Data excerpts
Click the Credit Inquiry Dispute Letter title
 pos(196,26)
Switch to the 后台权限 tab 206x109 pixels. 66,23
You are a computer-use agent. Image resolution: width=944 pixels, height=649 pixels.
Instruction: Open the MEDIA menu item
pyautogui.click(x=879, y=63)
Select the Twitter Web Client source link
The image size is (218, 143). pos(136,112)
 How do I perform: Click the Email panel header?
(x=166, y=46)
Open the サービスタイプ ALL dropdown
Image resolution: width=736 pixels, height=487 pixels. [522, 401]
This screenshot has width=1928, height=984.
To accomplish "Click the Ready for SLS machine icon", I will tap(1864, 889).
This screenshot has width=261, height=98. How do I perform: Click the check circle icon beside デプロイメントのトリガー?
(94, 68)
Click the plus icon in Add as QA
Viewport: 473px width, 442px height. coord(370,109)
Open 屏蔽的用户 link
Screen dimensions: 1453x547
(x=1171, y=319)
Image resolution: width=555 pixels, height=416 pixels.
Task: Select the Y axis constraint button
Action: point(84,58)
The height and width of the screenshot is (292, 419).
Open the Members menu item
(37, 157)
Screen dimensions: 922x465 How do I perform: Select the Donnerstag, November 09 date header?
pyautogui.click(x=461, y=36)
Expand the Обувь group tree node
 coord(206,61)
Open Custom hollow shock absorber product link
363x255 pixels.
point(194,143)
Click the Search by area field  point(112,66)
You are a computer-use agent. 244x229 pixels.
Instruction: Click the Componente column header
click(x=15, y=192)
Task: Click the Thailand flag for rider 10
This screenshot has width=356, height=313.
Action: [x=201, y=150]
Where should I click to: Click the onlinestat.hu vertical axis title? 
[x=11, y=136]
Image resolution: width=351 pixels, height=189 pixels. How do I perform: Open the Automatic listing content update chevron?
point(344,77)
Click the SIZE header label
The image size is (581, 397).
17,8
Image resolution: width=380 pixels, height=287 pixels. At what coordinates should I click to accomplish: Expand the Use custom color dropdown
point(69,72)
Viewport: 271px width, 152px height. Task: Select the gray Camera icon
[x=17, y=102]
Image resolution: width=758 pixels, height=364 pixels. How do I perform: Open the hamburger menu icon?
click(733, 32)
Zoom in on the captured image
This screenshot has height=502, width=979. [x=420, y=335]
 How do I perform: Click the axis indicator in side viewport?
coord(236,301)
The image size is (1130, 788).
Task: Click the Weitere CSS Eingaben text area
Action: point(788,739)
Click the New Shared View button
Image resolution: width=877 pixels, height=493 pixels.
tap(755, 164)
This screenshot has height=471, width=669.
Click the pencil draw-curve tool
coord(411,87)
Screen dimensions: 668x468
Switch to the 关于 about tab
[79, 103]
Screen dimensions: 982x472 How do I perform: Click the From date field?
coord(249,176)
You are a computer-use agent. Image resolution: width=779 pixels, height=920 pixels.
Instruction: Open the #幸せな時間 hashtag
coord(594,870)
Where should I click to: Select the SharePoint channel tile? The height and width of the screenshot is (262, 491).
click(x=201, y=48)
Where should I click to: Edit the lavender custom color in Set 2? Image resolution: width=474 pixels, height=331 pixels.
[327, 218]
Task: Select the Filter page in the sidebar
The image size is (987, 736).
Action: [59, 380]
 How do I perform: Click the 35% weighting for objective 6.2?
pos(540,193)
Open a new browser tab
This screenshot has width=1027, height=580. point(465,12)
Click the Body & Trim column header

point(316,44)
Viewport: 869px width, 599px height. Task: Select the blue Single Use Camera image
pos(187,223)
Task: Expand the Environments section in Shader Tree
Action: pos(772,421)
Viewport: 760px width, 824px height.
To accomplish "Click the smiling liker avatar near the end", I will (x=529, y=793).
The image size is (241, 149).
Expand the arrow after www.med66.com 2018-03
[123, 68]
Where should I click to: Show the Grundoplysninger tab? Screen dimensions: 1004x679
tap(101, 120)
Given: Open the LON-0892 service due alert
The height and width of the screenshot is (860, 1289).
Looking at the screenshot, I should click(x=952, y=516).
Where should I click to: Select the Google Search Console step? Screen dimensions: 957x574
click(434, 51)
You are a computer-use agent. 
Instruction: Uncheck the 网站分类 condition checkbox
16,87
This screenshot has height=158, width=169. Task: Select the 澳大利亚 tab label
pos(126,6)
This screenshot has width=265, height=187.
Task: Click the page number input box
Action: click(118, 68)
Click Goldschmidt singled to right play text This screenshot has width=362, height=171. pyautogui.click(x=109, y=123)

*Task prompt*: Where the word "agent" occurs in a line of the records, copy that line.

*Answer to this task*:
You are a computer-use agent. Image resolution: width=944 pixels, height=649 pixels.
You are a computer-use agent. 244x229 pixels.
You are a computer-use agent. Image resolution: width=779 pixels, height=920 pixels.
You are a computer-use agent. 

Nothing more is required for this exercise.